O que fazer: Escreva a continuação do texto sobre a novela O Roxo dos Jacarandás, começando logo após a última frase.

Texto de leitura:
------------------------------------
5-O ROXO DOS
JACARANDÁS
Quando em abril do
ano passado enviei a edição digital da minha primeira novela, O Roxo dos
Jacarandás, para os meus amigos e familiares, tive algumas surpresas e
muita indecisão. Surpreendi-me porque muitos dos que o receberam, leram
realmente o livro e, bastantes, declararam ter gostado e lido com prazer. Ao
enviar alguns desses exemplares não esperava que fossem lidos, mas não podia
deixar de os remeter por uma questão de cortesia. Quanto ao elogiarem,
evidentemente que era uma opinião ‘suspeita’ para mim, devido aos laços que nos unem, claro, não que
estivessem deliberadamente a mentir, mas porque, sendo um texto escrito por mim, era lido com benevolência.
Escrevi esse romance
em dois meses, não o deixei amadurecer, nem o revi cuidadosamente, portanto não
esperava tão calorosa recetividade. Não, não tem a profundidade de um Joyce, e
talvez isso tenha ajudado ao agrado. Em geral, também agradou muito o facto de
a novela acabar com quatro finais diferentes, pois como durante a leitura o
final era previsto com facilidade, decidi trocar as voltas ao leitor.
Nunca mais reli essa
novela e agora, mais de um ano depois, lembro pouco dela e tenho dificuldade em
avaliá-la. Talvez um dia a releia, a amplie, a modifique, ou seja, tente
melhorá-la. Só então decidirei se a publico e a coloco nas livrarias.
Também me surpreendeu
muito descobrir que a maior parte dos lisboetas não sabem o nome dos jacarandás
que tanto embelezam Lisboa, na primavera.
Mas acabada essa novela, escrita sem muita
determinação, eu perguntava a mim mesmo: porque é que em vez de continuar, como
sempre, a leitura de tantos autores que adoro, e outros que ainda penso
conhecer, deveria continuar a escrever? Sabendo, como muito bem sei, que já não
tenho tempo de vida suficiente para criar leitores. Um escritor leva o seu
tempo, maior ou menor, a conquistar o seu público.
Claro não estamos a
falar dos autores lançados com uma gigantesca operação de marketing e,
que muitas vezes, nem são escritos pelo que aparece como autor. Hoje é muito
mais difícil para um escritor português conseguir emergir no mercado nacional,
perante a enxurrada de lançamentos de títulos que chegam todos os dias às
nossas livrarias, impulsionados por sucesso em outros mercados, de autores de
todos os idiomas, países, religiões e raças.
Antes de me decidir a continuar a escrever, cultivei as
minhas dúvidas hamletianas, até que me decidi a experimentar de novo.
Ocasionalmente, há dias, li em Tabucchi (Viagens e outras Viagens) um
texto muito interessante: “Ao escrever imaginamos ser outro e viver uma vida
diferente. E estar noutro lugar.” E, ainda: “A literatura – disse um poeta – é a prova de que a vida não basta.”
------------------------------------
Dados disponíveis:
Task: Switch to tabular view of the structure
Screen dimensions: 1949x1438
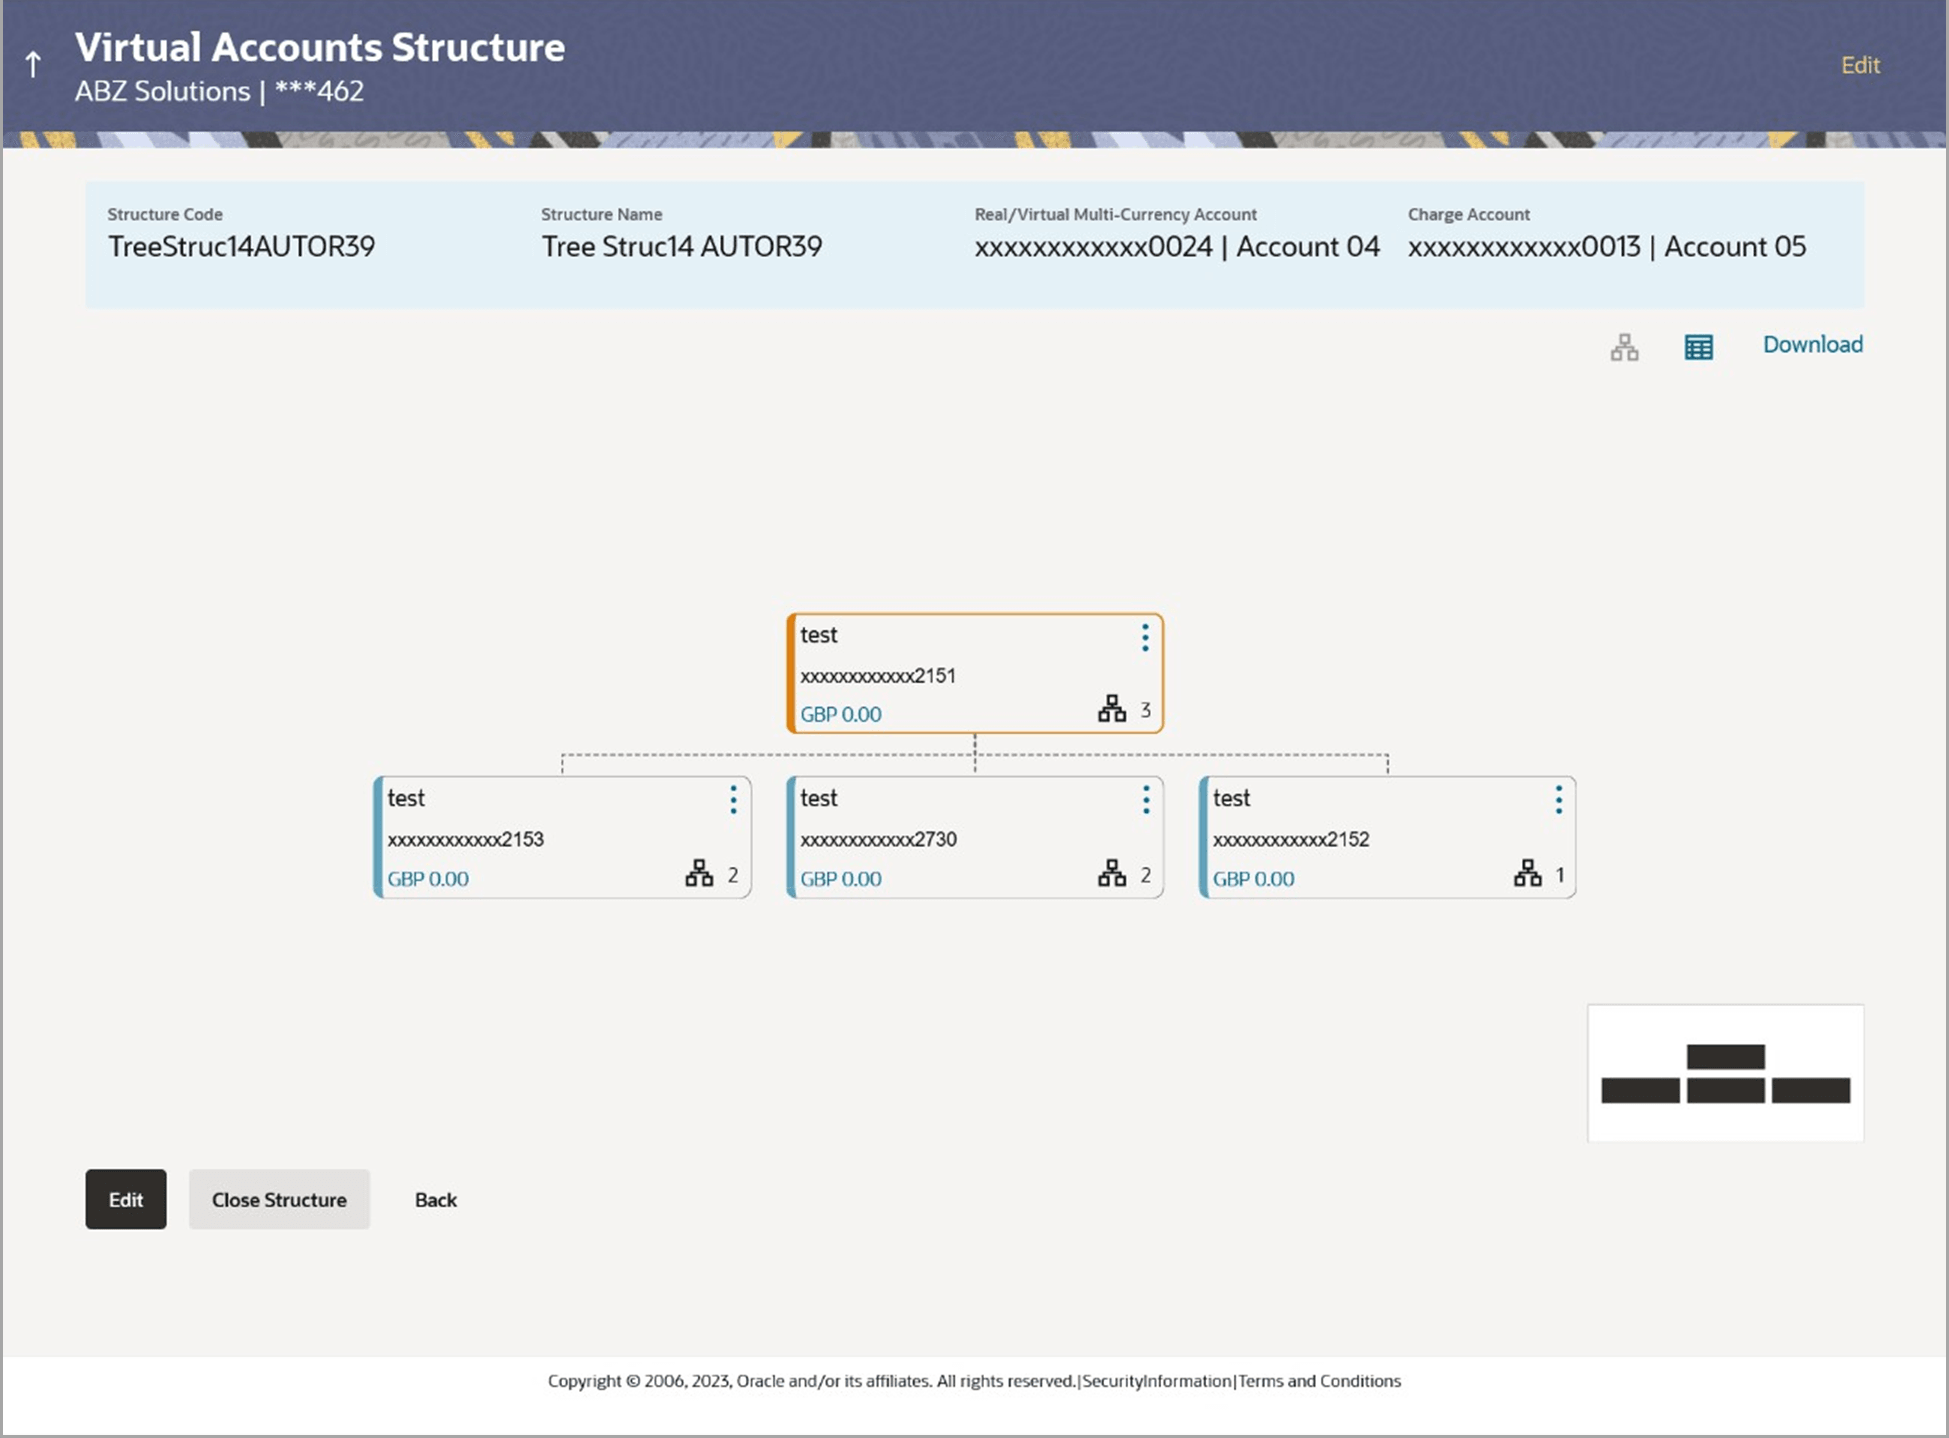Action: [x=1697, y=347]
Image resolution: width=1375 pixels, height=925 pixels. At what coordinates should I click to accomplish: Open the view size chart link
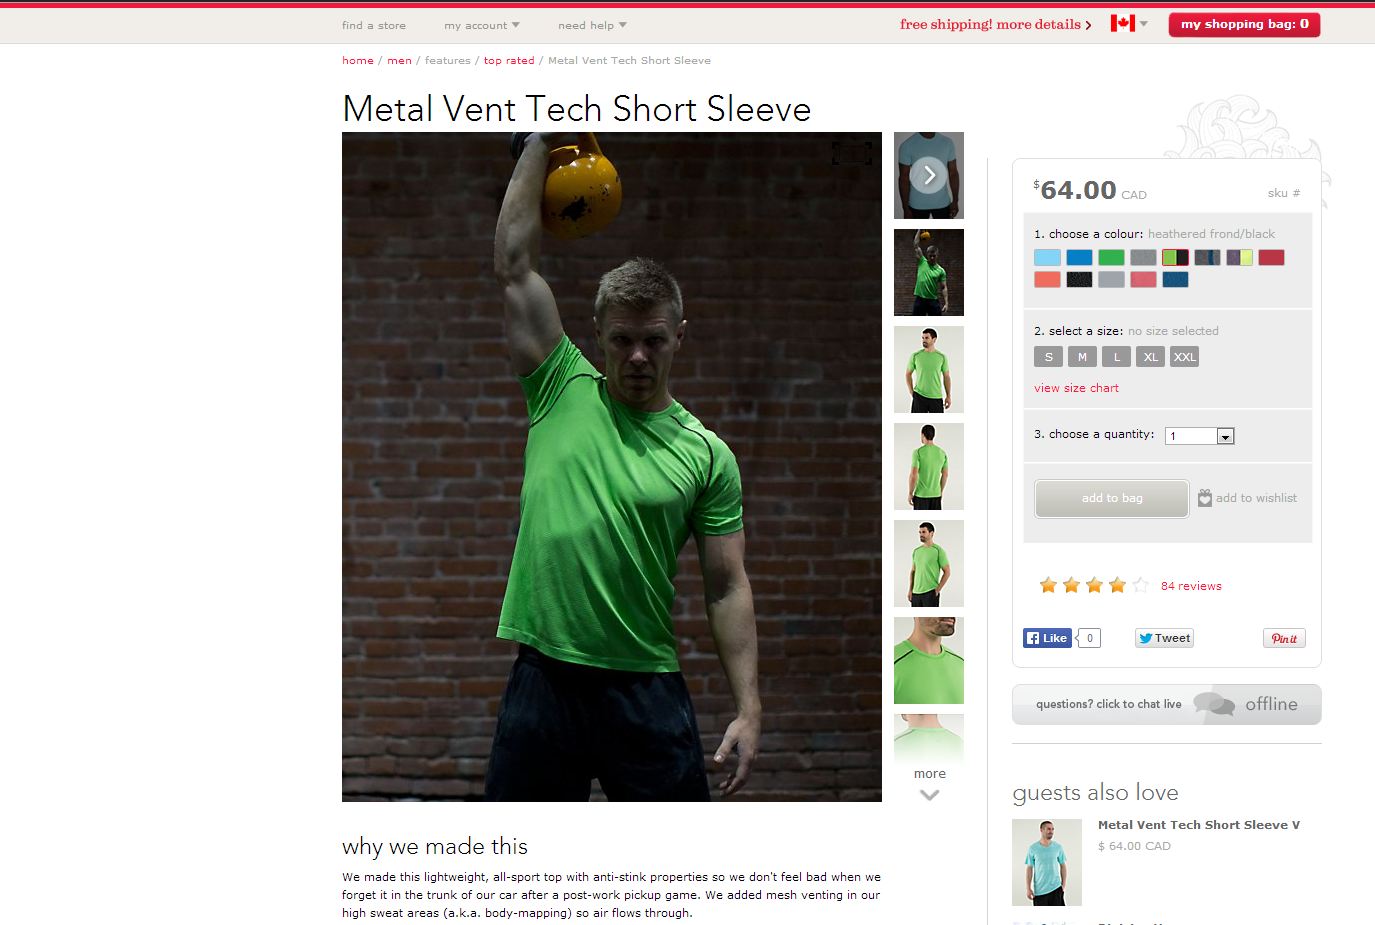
------------------------------------
Resultado da tarefa:
Encontrei nestes
textos uma explicação porque desde aí, em treze meses, escrevi mais três
livros, dois livros de contos e um romance. Tempo roubado à leitura e à
exibição de filmes em casa.
Mas, voltando a Tabucchi,
sim, acho que quando escrevo viajo dentro de mim, ao meu passado, vivido ou
desejado, ao encontro dos meus amigos e, especialmente, das mulheres que amei,
das pessoas que estimei.
Não que eu não viaje
mais geograficamente, não que eu não continue a cultivar a amizade de alguns
bons amigos, não que eu não mais ame intensamente, mas a recordação de uma vida
já tão longa e tão cheia, como da que felizmente beneficiei, inunda-me e dá-me
vontade de mergulhar de novo em mundos já longe, no tempo, no espaço, na
realidade.
Não tenho a veleidade
de escrever, como Neruda, Confesso que Vivi, mas vivi também intensa e
entusiasticamente. E amei muito, muito mesmo, mulheres, crianças, escritores,
poetas, atores, atrizes e realizadores, cidades, pintores, músicos e
compositores e, com persistência, os livros.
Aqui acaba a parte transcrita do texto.